Exercise instructions |
Please output exactly the lines from the one containing "Given: Click Project" through the end of the records below, leaving out any pictures.

(Data records)
* * * *

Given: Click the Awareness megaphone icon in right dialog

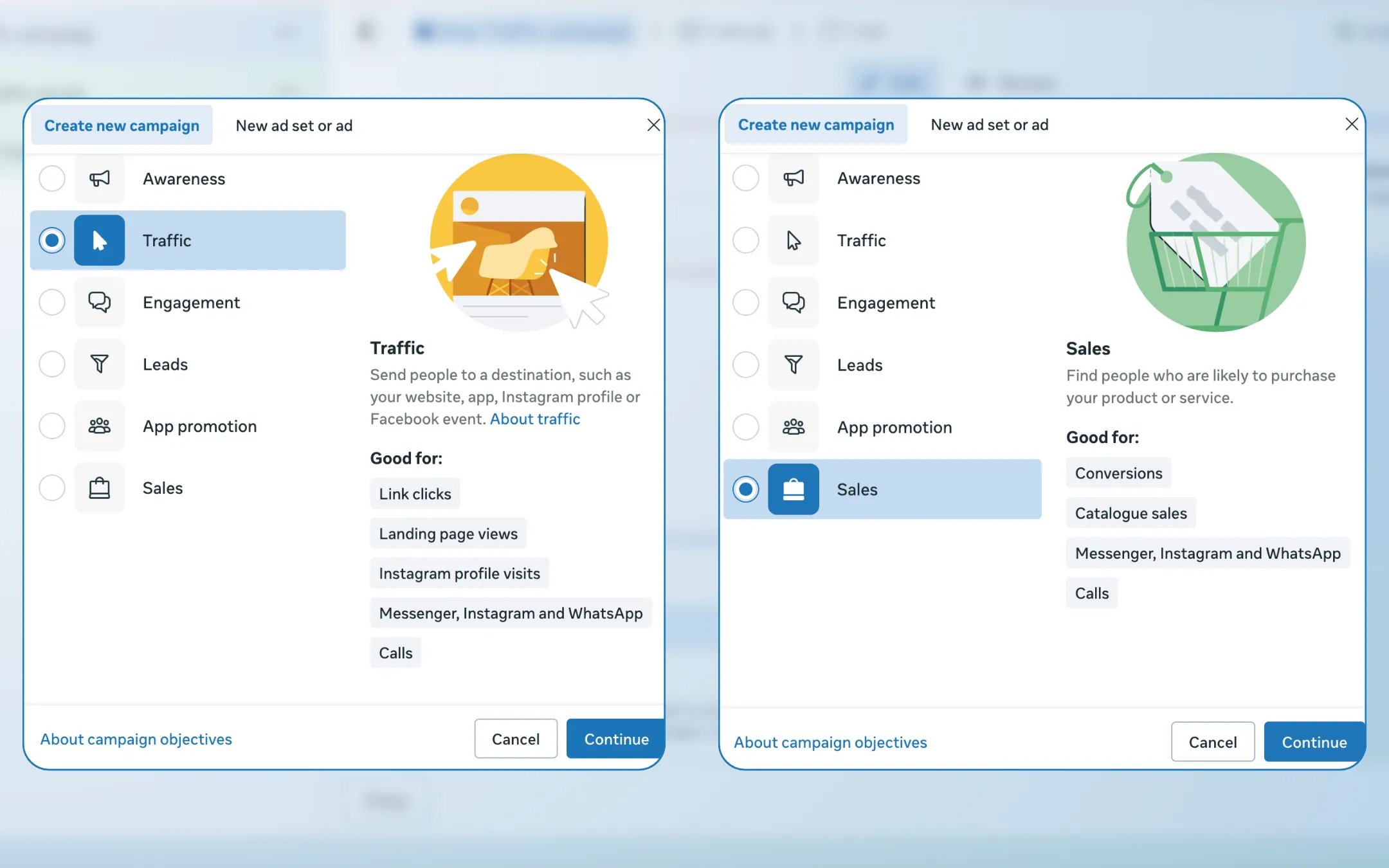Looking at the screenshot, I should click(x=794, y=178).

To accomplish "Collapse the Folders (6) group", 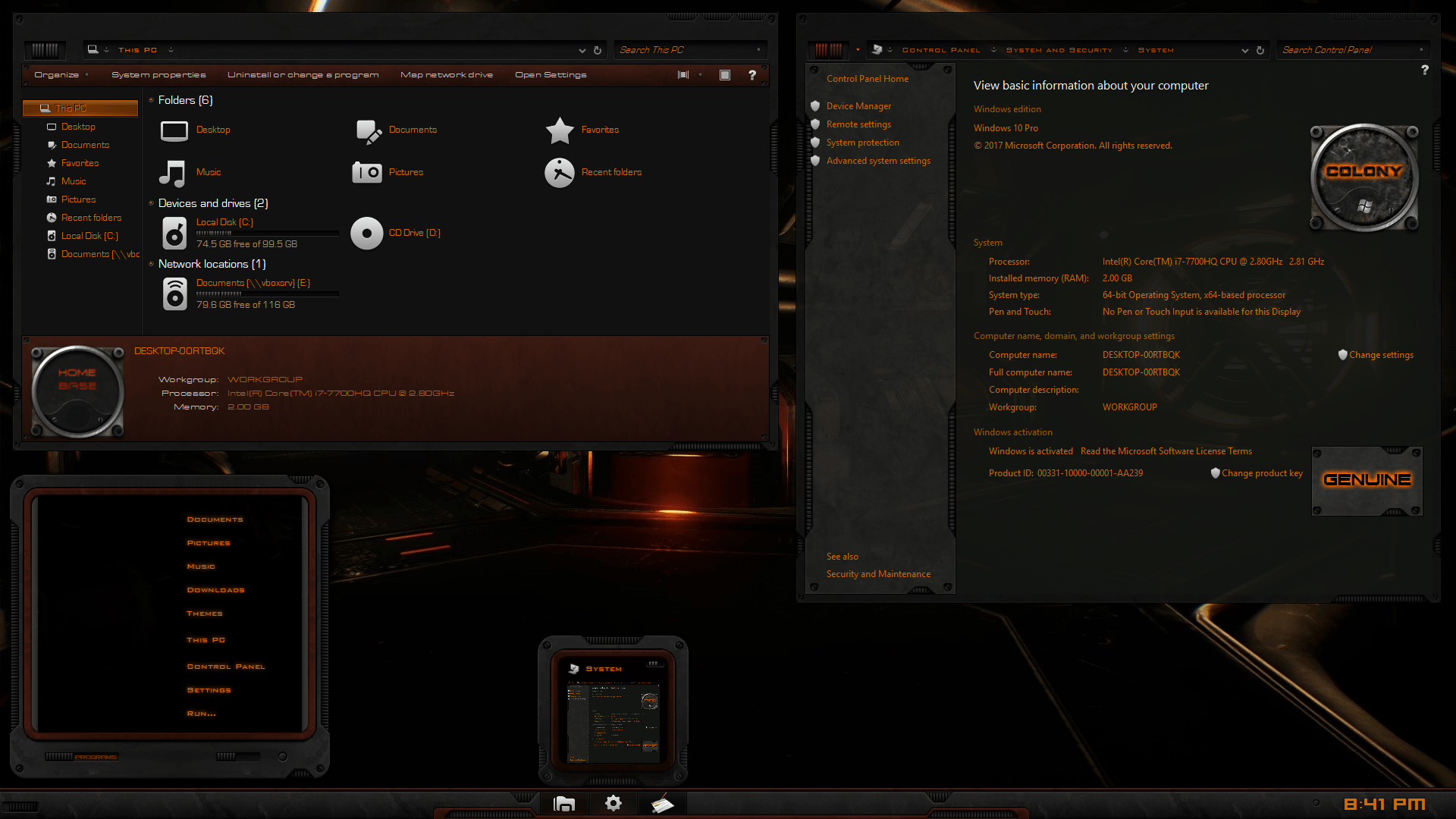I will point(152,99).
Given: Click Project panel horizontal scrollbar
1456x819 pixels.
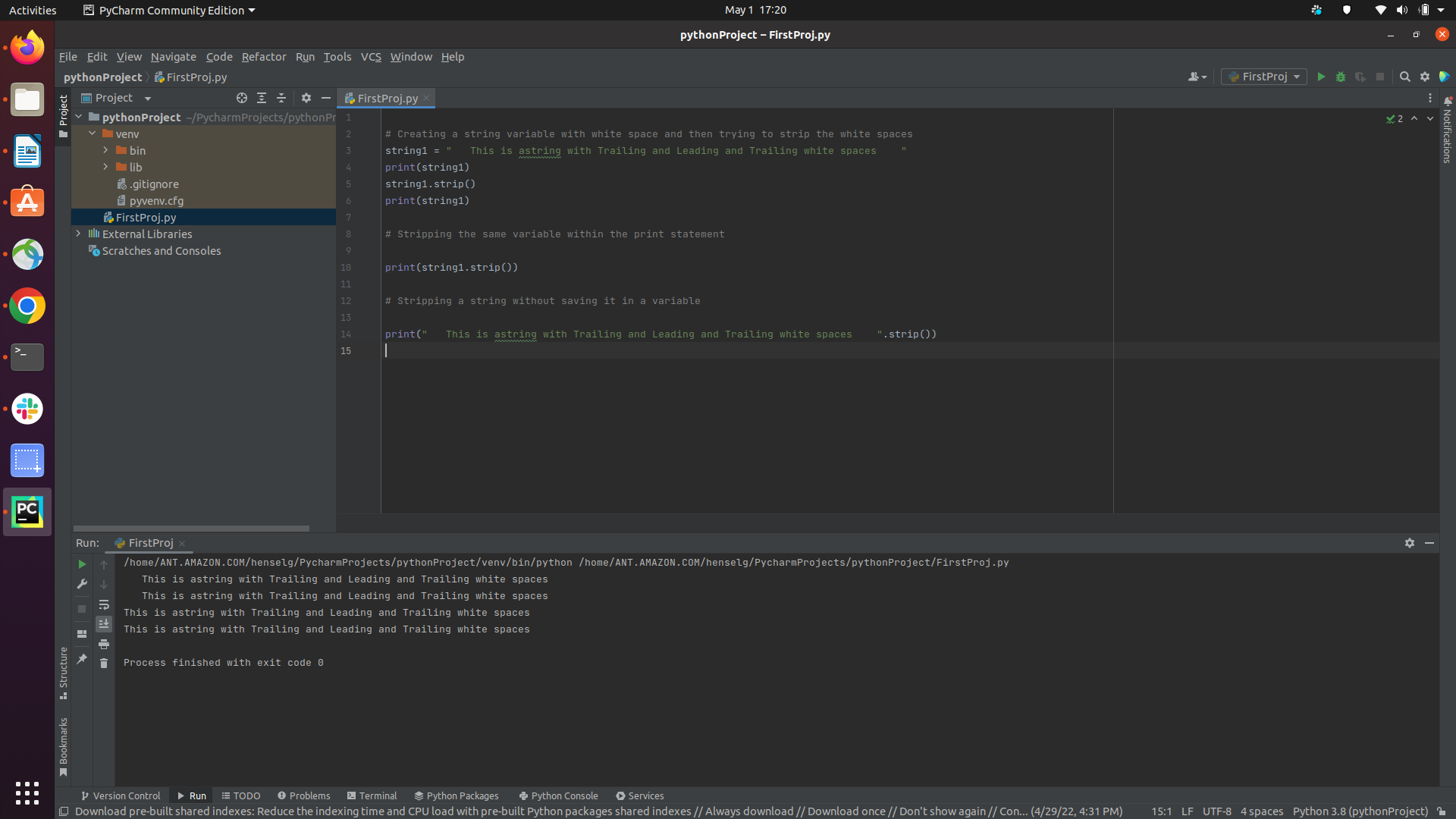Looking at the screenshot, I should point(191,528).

* * * *

Exercise answer |
Given: Click Project panel horizontal scrollbar
1456x819 pixels.
Looking at the screenshot, I should point(191,528).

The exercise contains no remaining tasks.